Moving machine learning (ML) models from training to serving in production at scale is an open problem. Many software vendors and cloud providers are currently trying to properly address this issue.
One of the biggest challenges is that serving a model (i.e. accepting requests and returning a prediction) is only part of the problem. There is a long list of adjacent requirements. These include, for example:
- Model versioning
- Retraining (automatically or on-demand)
- Preprocessing input before predictions
- Scaling infrastructure on-demand
In order to better advise our teams in that respect, we have set up a small, but smart and dedicated, research group here at Daitan Group.
To begin, we have established a roadmap for learning the requirements and caveats of deploying machine learning models into multiple ML pipelines and infrastructures.
The purpose of this article is to provide an overview of our methodology and the results we achieved from our baseline implementation.
Creating a Baseline
Amazon SageMaker, Google Cloud ML, Seldon Core, and others promise a smooth, end-to-end pipeline from training to serving at scale.
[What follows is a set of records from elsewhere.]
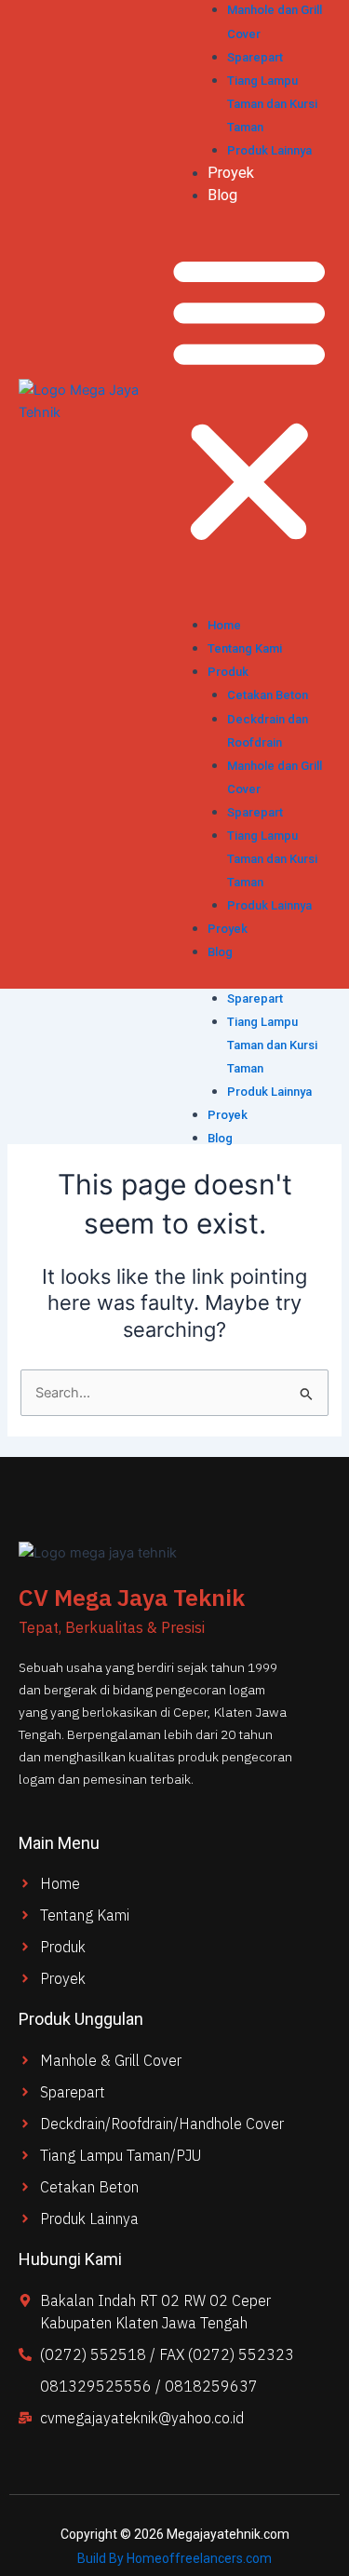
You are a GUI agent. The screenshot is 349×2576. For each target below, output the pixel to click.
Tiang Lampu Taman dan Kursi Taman (272, 1045)
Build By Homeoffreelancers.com (174, 2558)
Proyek (228, 1115)
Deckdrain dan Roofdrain (267, 730)
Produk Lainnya (269, 1092)
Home (224, 625)
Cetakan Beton (267, 695)
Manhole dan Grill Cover (274, 777)
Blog (220, 1138)
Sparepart (255, 998)
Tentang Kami (245, 648)
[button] (249, 399)
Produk (228, 672)
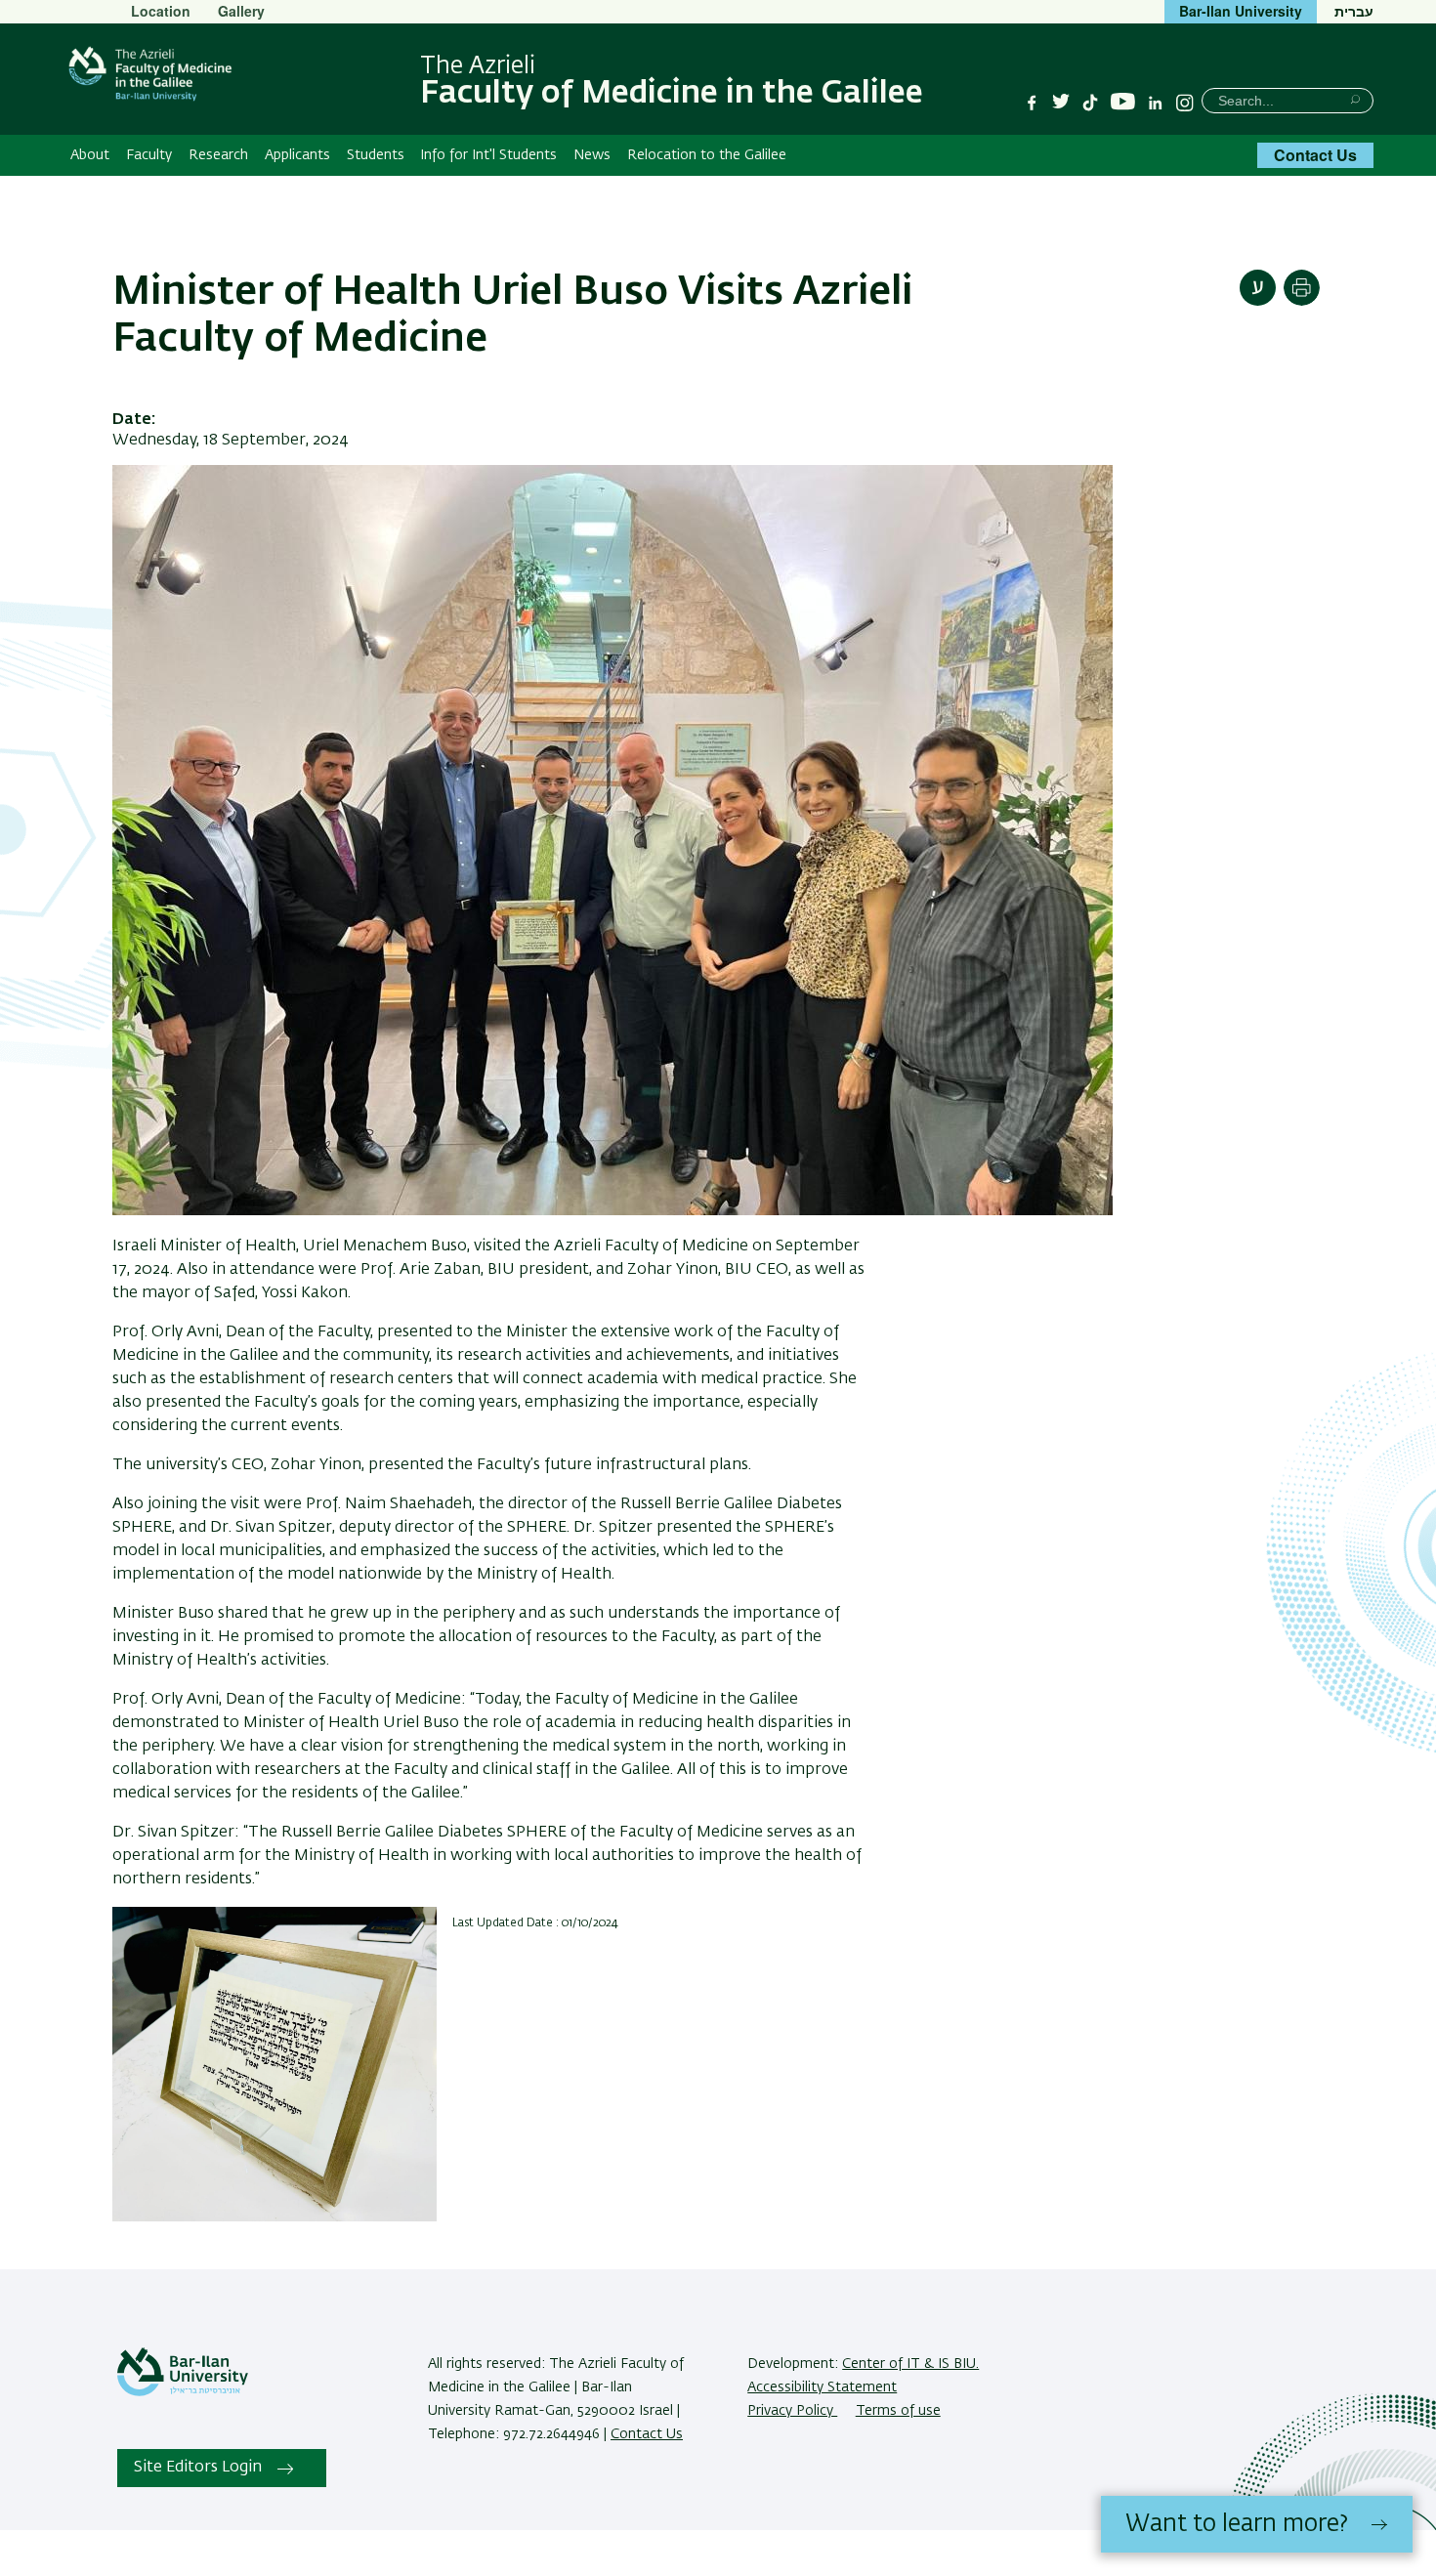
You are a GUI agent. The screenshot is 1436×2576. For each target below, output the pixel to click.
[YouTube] (1123, 102)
However, before working with such solutions we wanted to get our hands dirty with a manual process to create a baseline reference.
The goal was to train, export, and serve at scale an ML model in the cloud with the least possible effort.
Our baseline was predicated on experimenting with the following combinations:
- A lightweight ML model
- In different configurations of AWS Lambda
- Using two popular programming languages — Python and Java
With some combinations, we reached ~40 predictions per second with an average response time of ~200ms. Such results would address many production use cases. And we could effortlessly scale up, if needed.
However, there were caveats, which we discuss below when we detail the test results.
Furthermore, a second experiment with a “heavier” model (image segmentation model) was completed, which will be detailed in a follow-up post.
Why TensorFlow and AWS Lambda?
TensorFlow is an open-source library created by Google for programming data flows across a range of tasks. We started with TF for a number of reasons:
- It is currently the most popular machine learning framework on GitHub with around 110k stars and 1.6k contributors
- It accumulates a number of success stories and is available in multiple platforms
- It is getting better and better as a broad framework for ML, not only for deep learning
These factors, combined, make TF a natural candidate for our clients to use when building predictive models.
AWS Lambda is Amazon’s implementation of the Function-as-a-Service (FaaS) or Serverless architecture. We have noticed a significant increase in use over the last few years.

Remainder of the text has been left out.